Die (vermeintlichen) Lösungen, die ich sehe sind:

*Lazy Loading*
Kann aktiviert werden. Hier würde das Service-Framework aber versuchen, die abhängigen Objekte nachzuladen, soabald die Kunden serialisiert werden (und es würde dank der bereits geschlossenen Session knallen).

*Lazy Loading + Null setzen*
Lazy Loading aktivieren (für alle Fälle, in denen es vielleicht gebraucht wird) und eine ServiceMethod anbieten, welche die Referenzen = null setzt, damit sie nicht nachgeladen werden.
Halte ich für sehr schmutzig, wartungsunfreundlich, außerdem muss sich der Aufrufende auch bewußt sein, dass er leere Referenzen erhält, die keine Aussagekraft über tatsächliche Abhängigkeiten haben.

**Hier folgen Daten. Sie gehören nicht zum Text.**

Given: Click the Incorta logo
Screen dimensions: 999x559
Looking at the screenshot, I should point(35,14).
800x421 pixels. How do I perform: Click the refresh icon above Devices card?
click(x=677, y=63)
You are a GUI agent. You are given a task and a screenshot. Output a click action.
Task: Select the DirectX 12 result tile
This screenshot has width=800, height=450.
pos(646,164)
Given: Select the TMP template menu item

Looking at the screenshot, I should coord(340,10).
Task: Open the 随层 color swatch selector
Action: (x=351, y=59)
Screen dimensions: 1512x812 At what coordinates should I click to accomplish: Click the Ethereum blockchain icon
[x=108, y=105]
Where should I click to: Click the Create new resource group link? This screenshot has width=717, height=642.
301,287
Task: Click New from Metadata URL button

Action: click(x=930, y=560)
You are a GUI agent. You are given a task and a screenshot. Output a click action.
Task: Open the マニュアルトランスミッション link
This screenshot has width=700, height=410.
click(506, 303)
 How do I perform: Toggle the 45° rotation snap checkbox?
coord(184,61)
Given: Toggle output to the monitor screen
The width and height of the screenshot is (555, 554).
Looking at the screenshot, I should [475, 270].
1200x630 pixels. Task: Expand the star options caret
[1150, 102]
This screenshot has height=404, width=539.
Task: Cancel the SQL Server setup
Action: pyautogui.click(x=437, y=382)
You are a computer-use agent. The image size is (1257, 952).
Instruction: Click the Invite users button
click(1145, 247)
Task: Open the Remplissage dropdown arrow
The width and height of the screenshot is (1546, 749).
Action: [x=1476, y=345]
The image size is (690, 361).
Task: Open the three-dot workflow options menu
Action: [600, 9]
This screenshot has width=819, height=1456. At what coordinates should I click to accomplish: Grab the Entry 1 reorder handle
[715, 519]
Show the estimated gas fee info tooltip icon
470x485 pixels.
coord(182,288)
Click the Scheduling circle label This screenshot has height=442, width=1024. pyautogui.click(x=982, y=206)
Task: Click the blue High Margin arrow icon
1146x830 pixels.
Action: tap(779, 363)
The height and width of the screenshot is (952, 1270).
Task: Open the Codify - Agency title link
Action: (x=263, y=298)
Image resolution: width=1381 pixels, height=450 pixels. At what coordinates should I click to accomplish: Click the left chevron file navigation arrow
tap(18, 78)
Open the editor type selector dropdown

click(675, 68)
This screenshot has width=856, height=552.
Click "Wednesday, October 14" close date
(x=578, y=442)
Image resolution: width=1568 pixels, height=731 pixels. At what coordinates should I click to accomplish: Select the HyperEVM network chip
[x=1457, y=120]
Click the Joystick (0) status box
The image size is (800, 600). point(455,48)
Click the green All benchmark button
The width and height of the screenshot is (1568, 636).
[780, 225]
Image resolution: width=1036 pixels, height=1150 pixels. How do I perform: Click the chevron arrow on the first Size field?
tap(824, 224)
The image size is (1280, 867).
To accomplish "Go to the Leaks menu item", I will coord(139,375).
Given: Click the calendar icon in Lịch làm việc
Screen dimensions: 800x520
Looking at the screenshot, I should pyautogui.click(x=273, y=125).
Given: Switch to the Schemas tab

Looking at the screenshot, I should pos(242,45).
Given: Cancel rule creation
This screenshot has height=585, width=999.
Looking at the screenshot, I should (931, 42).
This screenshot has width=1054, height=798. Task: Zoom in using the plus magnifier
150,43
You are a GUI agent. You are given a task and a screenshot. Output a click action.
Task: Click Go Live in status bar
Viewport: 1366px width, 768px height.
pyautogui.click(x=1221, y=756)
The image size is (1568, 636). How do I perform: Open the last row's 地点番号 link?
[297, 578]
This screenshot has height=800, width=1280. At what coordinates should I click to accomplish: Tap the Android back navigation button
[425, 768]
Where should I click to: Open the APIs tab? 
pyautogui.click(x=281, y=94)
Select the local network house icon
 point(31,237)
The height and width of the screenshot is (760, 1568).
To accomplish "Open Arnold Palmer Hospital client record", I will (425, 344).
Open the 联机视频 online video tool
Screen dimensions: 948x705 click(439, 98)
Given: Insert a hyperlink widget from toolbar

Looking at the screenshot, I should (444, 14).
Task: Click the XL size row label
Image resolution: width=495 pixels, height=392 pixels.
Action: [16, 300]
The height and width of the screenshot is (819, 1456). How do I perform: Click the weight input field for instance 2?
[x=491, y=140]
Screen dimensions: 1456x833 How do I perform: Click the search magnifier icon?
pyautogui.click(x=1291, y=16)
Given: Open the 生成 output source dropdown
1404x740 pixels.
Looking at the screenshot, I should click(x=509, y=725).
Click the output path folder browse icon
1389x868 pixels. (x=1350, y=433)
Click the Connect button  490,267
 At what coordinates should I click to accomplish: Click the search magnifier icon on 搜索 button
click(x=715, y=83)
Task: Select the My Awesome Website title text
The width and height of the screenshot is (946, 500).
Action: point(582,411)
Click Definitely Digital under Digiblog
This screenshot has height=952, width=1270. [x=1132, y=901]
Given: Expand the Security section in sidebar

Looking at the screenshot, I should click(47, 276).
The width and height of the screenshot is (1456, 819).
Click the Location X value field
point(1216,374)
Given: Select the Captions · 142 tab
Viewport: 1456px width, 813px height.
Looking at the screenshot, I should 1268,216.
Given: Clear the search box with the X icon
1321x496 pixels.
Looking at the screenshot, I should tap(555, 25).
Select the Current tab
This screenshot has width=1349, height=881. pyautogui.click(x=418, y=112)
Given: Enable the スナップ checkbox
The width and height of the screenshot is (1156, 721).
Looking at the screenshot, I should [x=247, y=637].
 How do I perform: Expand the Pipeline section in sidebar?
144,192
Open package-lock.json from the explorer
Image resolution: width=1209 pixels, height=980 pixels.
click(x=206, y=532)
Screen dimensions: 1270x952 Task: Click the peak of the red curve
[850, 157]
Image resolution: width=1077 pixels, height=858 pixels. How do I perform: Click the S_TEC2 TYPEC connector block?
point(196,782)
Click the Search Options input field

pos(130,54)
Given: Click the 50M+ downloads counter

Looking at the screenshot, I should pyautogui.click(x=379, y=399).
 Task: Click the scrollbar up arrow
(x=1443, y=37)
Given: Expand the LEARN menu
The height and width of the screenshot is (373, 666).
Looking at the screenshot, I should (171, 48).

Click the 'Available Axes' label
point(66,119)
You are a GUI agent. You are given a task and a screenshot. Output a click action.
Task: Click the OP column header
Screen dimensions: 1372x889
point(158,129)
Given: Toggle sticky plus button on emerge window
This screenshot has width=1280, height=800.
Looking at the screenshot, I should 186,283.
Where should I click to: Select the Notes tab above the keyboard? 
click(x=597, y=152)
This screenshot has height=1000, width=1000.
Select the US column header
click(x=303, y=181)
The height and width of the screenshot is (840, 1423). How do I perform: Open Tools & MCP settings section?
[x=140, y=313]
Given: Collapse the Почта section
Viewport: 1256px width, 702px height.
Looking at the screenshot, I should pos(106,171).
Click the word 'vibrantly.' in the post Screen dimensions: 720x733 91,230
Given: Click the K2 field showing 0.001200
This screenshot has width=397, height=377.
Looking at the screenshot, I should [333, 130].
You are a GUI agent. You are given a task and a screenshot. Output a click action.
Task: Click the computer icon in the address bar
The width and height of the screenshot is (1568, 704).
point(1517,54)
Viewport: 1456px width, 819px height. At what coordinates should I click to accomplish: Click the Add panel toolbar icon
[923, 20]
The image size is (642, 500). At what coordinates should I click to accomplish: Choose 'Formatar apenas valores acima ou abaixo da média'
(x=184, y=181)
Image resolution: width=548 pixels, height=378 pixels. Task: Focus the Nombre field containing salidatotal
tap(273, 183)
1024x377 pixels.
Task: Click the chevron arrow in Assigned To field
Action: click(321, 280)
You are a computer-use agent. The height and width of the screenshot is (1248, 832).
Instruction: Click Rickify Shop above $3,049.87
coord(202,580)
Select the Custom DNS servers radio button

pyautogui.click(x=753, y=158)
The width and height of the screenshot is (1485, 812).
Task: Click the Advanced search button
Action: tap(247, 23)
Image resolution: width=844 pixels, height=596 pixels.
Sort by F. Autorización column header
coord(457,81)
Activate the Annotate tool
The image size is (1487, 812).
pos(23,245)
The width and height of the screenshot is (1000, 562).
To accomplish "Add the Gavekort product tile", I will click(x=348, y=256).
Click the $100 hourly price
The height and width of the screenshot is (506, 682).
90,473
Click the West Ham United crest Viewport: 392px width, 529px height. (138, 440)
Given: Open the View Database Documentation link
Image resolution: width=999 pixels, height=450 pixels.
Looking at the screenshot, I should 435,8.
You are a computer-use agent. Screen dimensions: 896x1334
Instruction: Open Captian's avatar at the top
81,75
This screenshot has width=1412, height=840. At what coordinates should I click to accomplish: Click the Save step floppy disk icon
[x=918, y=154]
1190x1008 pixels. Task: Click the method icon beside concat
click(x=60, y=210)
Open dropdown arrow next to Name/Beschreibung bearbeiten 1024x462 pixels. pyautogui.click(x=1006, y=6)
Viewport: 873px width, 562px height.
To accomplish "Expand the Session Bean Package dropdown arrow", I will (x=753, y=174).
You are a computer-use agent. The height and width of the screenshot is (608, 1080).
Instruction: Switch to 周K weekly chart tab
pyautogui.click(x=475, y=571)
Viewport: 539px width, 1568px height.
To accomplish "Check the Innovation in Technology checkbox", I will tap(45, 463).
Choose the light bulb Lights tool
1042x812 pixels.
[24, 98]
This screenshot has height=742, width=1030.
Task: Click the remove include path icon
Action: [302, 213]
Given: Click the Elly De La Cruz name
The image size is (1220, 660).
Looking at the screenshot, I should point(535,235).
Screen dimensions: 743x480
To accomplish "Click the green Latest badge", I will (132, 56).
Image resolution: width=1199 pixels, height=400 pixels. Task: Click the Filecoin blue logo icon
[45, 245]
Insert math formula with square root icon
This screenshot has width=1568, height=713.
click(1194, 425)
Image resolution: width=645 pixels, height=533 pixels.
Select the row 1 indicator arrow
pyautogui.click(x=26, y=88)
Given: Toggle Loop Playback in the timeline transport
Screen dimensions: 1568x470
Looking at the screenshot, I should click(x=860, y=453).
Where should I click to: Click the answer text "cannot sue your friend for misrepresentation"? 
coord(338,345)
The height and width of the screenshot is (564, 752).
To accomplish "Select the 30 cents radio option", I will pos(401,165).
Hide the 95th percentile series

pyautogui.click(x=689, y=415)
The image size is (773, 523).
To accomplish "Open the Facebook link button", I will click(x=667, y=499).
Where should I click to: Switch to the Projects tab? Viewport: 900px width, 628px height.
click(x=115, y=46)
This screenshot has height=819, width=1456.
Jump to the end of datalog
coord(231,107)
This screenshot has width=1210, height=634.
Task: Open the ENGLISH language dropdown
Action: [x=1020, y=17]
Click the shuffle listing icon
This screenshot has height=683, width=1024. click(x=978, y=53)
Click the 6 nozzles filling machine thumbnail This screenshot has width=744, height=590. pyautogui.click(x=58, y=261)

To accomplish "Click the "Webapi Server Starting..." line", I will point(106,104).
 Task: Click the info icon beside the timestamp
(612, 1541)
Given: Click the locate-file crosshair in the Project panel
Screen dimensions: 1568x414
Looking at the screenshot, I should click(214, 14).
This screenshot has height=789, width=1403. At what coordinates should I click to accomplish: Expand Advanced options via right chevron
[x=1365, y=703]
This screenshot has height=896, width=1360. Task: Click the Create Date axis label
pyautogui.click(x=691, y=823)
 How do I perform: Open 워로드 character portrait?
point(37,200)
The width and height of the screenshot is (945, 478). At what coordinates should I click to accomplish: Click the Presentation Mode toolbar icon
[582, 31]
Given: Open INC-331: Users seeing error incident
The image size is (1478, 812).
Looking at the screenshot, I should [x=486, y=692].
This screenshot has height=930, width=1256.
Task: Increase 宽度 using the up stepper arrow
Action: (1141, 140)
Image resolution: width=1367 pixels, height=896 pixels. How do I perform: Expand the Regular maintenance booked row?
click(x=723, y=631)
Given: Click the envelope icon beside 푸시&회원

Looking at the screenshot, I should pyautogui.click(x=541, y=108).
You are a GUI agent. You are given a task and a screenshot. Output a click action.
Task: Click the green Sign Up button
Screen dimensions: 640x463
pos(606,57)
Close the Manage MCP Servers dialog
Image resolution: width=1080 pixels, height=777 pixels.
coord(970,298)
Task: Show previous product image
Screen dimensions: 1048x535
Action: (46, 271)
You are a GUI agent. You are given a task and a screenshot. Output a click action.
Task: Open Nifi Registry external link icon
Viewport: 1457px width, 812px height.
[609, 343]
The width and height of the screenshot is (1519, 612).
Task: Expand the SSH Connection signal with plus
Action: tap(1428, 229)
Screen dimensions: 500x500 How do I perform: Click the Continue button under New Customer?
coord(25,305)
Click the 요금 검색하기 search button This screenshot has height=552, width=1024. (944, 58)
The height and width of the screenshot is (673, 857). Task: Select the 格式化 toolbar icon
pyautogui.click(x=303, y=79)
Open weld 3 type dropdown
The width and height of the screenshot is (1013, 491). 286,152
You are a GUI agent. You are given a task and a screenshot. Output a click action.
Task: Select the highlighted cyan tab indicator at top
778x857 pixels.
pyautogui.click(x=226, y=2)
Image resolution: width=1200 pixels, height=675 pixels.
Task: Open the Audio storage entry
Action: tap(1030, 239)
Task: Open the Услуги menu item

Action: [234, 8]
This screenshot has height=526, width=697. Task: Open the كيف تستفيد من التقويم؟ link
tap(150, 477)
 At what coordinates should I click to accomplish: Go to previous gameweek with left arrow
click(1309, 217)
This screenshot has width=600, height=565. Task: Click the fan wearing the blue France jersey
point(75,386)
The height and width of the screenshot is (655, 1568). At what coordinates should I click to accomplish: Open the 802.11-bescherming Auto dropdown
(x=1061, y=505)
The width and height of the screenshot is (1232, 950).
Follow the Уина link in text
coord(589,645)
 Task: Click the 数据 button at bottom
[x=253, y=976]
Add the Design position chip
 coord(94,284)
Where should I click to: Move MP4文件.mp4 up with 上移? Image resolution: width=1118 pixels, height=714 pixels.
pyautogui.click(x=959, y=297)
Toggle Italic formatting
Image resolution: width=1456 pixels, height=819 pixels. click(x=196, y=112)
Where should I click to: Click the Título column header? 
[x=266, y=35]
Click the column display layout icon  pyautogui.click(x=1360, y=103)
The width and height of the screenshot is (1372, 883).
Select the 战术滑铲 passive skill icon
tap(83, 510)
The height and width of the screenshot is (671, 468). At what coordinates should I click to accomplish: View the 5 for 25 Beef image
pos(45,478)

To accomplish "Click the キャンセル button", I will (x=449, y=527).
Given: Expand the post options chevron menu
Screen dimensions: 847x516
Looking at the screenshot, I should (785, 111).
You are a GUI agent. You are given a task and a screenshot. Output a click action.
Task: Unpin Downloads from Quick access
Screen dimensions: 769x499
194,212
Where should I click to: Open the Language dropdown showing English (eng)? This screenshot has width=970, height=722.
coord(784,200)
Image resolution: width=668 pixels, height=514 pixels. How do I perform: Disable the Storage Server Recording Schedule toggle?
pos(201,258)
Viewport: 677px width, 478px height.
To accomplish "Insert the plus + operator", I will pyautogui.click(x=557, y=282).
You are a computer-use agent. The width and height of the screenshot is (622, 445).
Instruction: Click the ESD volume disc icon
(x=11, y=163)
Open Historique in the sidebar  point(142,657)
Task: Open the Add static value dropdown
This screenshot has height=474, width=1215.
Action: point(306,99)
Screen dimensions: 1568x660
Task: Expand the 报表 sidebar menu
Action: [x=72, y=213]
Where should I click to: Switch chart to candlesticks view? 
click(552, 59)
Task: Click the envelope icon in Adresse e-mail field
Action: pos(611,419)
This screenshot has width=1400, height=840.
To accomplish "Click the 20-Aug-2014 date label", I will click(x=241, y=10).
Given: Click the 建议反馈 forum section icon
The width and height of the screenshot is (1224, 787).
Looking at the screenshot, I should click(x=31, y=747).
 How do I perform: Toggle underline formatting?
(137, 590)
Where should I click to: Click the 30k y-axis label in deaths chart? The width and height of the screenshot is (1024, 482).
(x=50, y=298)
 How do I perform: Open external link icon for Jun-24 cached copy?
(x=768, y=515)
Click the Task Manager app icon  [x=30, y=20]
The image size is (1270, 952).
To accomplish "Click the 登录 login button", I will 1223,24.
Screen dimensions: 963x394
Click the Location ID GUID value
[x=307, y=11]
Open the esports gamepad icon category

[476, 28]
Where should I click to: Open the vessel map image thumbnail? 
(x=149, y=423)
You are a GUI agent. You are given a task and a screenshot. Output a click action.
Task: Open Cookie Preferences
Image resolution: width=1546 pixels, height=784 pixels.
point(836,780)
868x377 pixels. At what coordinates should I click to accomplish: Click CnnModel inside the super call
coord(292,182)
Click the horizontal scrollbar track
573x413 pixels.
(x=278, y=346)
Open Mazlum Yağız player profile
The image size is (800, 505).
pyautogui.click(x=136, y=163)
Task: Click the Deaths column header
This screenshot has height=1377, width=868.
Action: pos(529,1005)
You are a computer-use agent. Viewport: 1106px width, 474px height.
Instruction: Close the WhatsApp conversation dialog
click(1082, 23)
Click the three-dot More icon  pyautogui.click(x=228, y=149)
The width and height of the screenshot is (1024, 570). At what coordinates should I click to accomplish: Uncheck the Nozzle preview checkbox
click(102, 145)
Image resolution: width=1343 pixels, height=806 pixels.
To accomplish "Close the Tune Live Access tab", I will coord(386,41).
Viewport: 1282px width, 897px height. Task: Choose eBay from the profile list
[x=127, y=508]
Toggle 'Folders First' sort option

*Service mit eigenem Model*
Hier würde ein eigener Service mit verändertem Model benutzt, etwa:
Code:

```
List<KundeOhneBestellung> listKunden2()
```
Dieses Model würde keine Referenzierung zu den Bestellungen enthalten. Der Aufrufende würde genau das bekommen, was er verlangt hat, eine technische Besonderheit gäbe es auch nicht. Für alle möglichen Fälle ein eigenes Model zu nutzen bedeutet Unübersichtlichkeit und viel zusätzlichen Aufwand (Pflege der Models, Persistenzcode etc)

*Keine referentielle Abhängigkeit*
Es wird auf das referentielle Mapping der Entitäten verzichtet. Das bedeutet, alle Objekte können nur isoliert geladen werden. Vorteile wie kaskadierendes Löschen, Laden von Objektbäumen, referentielle Integrität fallen weg. Auch kein Ausweg.

Grade in komplexerem Datenmodellen und vielfachen Anforderungen an das Laden und Verbreiten der Daten in der Business-Schicht und über die Services nimmt dieses Problem an Bedeutung zu. Allerdings dürfte es so ziemlich jede verteilte Anwendung betreffen, die in die gleiche Kategorie fällt ..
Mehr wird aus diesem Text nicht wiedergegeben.